Hildebrand has overseen, and in some cases mastered, releases from luminaries Ricky Eat Acid and arrange among others. In short: Foxes in Fiction doesn’t need to exist for Warren Hildebrand to be one of the most relevant people in the world of “bedroom pop” today.
Yet, exist it does and rightfully so, because Foxes in Fiction is where it all started for Orchid Tapes and it is also where they crown a triumphant 2014. “Reinvent the past” Hildebrand sings through his ever-hushed voice on album opener “March 2011”, and to an extent that is what he’s doing here; Ontario Gothic functions as a spiritual successor to the last proper Foxes in Fiction release, 2011’s Alberto.
Make no mistake: this album is far and away better than Alberto. Ontario Gothic improves on every element that made its predecessor a good album and turns it into a great album, one that is more assured and features Hildebrand’s all-encapsulating whispered vocals more prominently.
Being Warren Hildebrand has its perks, one of which is being able to call on baroque pop royalty like Owen Pallett to augment the woozy instrumentation, mostly done by Hildebrand.
Pallett, formerly known as Final Fantasy, ironically stands out most on the album’s title track, his violin adding to the hope in Hildebrand’s lyrics over a decidedly Final Fantasy VII-esque synth. “We’ll change where we live in the fall/Soon it will feel like nothing is wrong”, Hildebrand sings on “Ontario Gothic”, sounding as hopeful as he can, though he later closes the song crushingly, admitting “these parking lots bless us with peace/your light has strayed there’s no release”.

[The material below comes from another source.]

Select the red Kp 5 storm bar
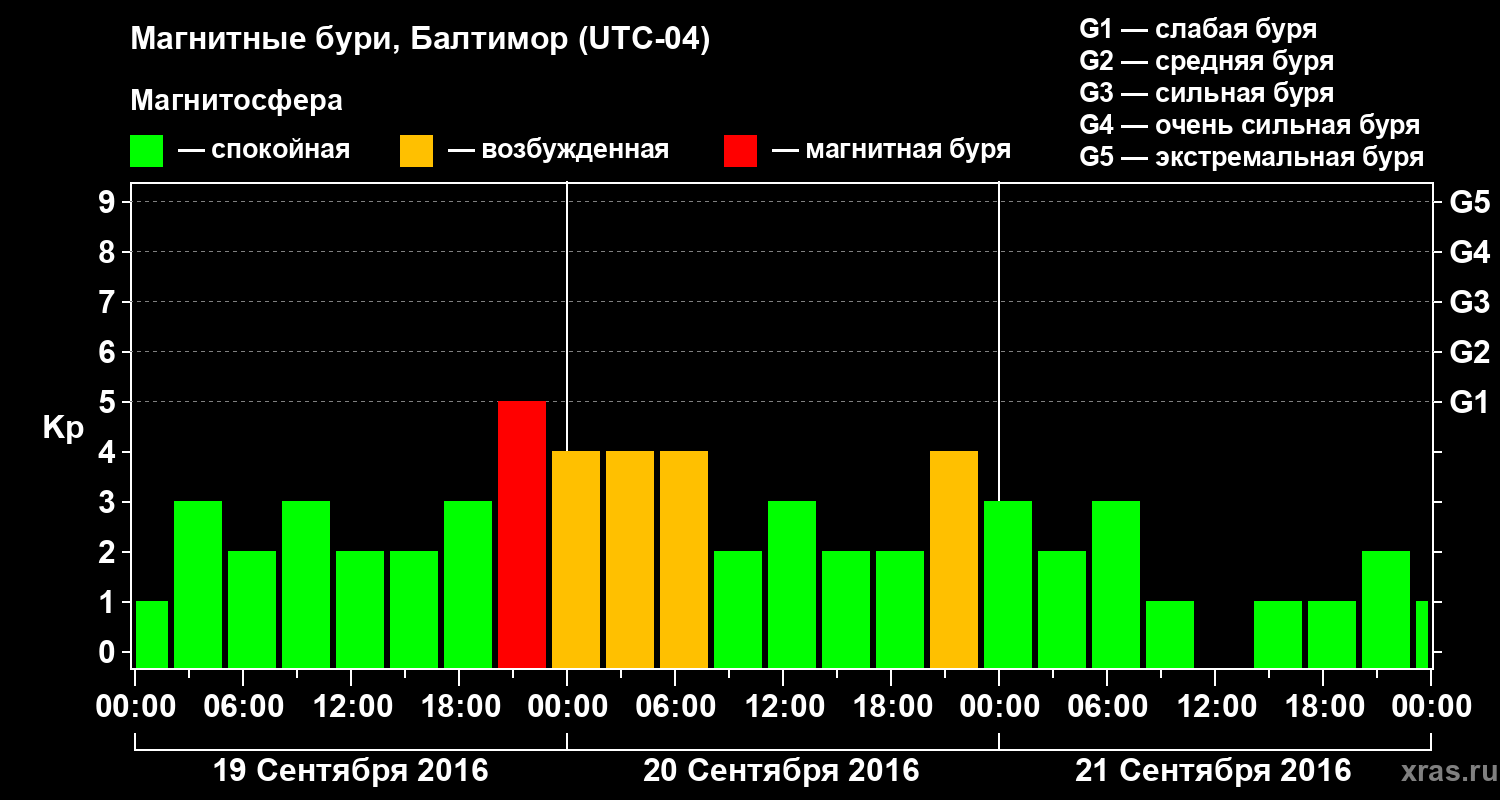1500x800 pixels. pyautogui.click(x=522, y=535)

Ontario Gothic is an exercise in dealing with loss and grief. Hildebrand’s brother died six years ago, and the album is dedicated to the memory of family friend Caitlin Amanda Morris, who died in 2010. On album closer “Altars” sings “in dreams he’s still here” hauntingly. Assisted by Julia Brown vocalists Sam Ray (a/k/a Ricky Eat Acid) and Caroline White, singer Rachel Levy, a/k/a R.L. Kelly, the song closes out what is an emotionally raw 32 minutes.
Hildebrand has spoken of making a “more direct” version of what he calls “healing pop” with this effort and he has done just that. The ebb and flow ambient of his debut Swung from the Branches is gone, only to be replaced by the pop songs that came on the back of that record. For an album to be so wrought with emotion, it’s no surprise Hildebrand could only produce seven songs in the three years it took to record.
Guitars drone and synths flow all over the album to create a dreamy yet cathartic landscape. From the Wonder Bear-sampling “Glow (v079)” to the reminiscing of “Into the Fields”, you’re unlikely to hear an album more devastating, but beautiful this year.
Ontario Gothic was released on Orchid Tapes on September 23rd.